While we saw some polling stations out in the residential areas, they were invisible in the middle of town. On Thursday we did the tourist/shopping thing and spent a few hours on Regent and Oxford Streets and along Piccadilly. Didn’t see a polling booth.
The process, according to my family, is simple. There is just one vote to make – that for the local constituency MP in Britain’s first past the post (FPP) electoral system.
You can vote outside your local constituency but there’s no enrolling on the day. The UK Electoral Commission stopped enrollments on June 17. If you weren’t on the roll by then, you couldn’t vote.
What a good, clean and simplified system. We should learn from it.
On the day itself, it seems that any mention of the election in a public place or in the media is taboo.
The Election Day tradition in New Zealand is for the 6pm news to lead with a story about how the population has gone to the polls, booths close in an hour, there’s invariably a few comments from returning officers about turnout, and then of course coverage of the party leaders casting their vote and commenting on their way out of the booth.
The BBC Six O’Clock News headlines showed how the rules are different here. I watched the start of the bulletin before going out the back for the family barbecue. The teasers at the top of the show were about an attempted murder of a celebrity and what had happened at Wimbledon that day.
Then there’s the extraordinarily late closing of the polling booths. Even though the country is in one time zone, the reality of weekday business allows for voters to cast their ballot right up till 10pm.
Apart from the FPP system, the other huge difference on Election Day here is the Exit Poll.
While my son-in-law told me there are signs up around the polling booth emphasizing how your vote is your business, and how you should not tell nobody else how you voted, around 20,000 electors across the country took part in an exit poll. That was reported enthusiastically by the BBC just after their Election Night coverage began at 9.55pm.
Even though the opinion polls had been predicting a huge Labour win for months, the Exit Poll – which is actually more realistic for a Proportional Representation (PR) system – merely confirmed what would unfold over the next few hours.
But Labour’s utter domination of the result, winning 411 out of 650 seats in the House of Commons, belies the reality that Britain is a politically divided nation.
Despite winning 63 per cent of the seats, Labour did it with just 34 per cent of the popular vote. Remember also that turnout was a measly 60 per cent, the third worst in UK electoral history. So here is a party with a rampant majority to pass whatever legislation they want, taking power after barely 20 per cent of the eligible electorate supported them.
As Nigel Farage’s party chairman Richard Tice has pointed out, Labour received roughly two and half times as many votes as Reform but have 50 times the number of MPs. The Tories’ numbers were 50 per cent more votes but 10 times the MPs, and the Liberal Democrats 30 per cent FEWER votes across the country than Reform but have six times the number of MPs.
What is patently obvious is that the FPP system will now come under more scrutiny here than ever before.
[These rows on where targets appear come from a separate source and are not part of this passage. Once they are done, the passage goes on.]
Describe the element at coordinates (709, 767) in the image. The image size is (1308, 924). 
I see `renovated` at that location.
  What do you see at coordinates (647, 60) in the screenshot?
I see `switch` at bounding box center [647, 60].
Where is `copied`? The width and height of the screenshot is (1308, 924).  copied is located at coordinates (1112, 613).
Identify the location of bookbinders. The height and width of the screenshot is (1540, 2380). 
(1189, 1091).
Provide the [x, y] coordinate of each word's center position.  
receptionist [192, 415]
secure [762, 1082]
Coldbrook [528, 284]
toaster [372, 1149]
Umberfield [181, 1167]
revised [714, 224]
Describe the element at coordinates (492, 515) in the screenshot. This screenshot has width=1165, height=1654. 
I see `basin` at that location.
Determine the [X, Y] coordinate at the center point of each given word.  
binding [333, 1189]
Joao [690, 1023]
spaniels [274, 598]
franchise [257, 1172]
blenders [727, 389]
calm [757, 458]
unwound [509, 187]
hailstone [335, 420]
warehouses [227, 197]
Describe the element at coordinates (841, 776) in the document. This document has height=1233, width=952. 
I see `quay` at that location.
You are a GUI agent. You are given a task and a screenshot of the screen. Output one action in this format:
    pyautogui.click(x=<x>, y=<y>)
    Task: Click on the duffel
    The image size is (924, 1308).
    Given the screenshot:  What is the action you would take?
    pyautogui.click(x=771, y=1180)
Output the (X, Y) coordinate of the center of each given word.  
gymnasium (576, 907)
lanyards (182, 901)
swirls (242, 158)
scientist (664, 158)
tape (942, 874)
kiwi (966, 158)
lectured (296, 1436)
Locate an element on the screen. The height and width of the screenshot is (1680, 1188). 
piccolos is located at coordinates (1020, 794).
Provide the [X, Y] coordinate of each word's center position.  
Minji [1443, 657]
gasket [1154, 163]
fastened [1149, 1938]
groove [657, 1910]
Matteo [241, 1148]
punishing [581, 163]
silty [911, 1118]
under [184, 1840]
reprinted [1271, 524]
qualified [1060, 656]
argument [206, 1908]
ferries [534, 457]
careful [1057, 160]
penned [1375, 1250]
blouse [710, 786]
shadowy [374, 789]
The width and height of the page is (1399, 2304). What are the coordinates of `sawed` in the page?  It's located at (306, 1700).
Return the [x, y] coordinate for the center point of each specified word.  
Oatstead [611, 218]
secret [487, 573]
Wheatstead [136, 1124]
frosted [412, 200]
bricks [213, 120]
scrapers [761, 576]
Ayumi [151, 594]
Whether or not the long-standing two or three party domination of the Commons can ever bring itself to devolve to some sort of PR such as our MMP is highly problematic.
The old saying about turkeys and Christmas comes to mind. FPP has been part of British parliamentary politics since 1707. Change has been resisted for three centuries but a result such as this, plus the political genius of Nigel Farage, may finally bring some change. It won’t happen quickly though.
For the next five years Labour can do what it wants. There will be significant tax increases. But my family sample say that’s for the better.
They’re about to send their oldest to a fee-paying private school. The new Prime Minister has promised to slap VAT, the equivalent of GST, on private school fees. Apparently it’s for the good of the country.
I’m a guest here. It’s better to keep my mouth shut.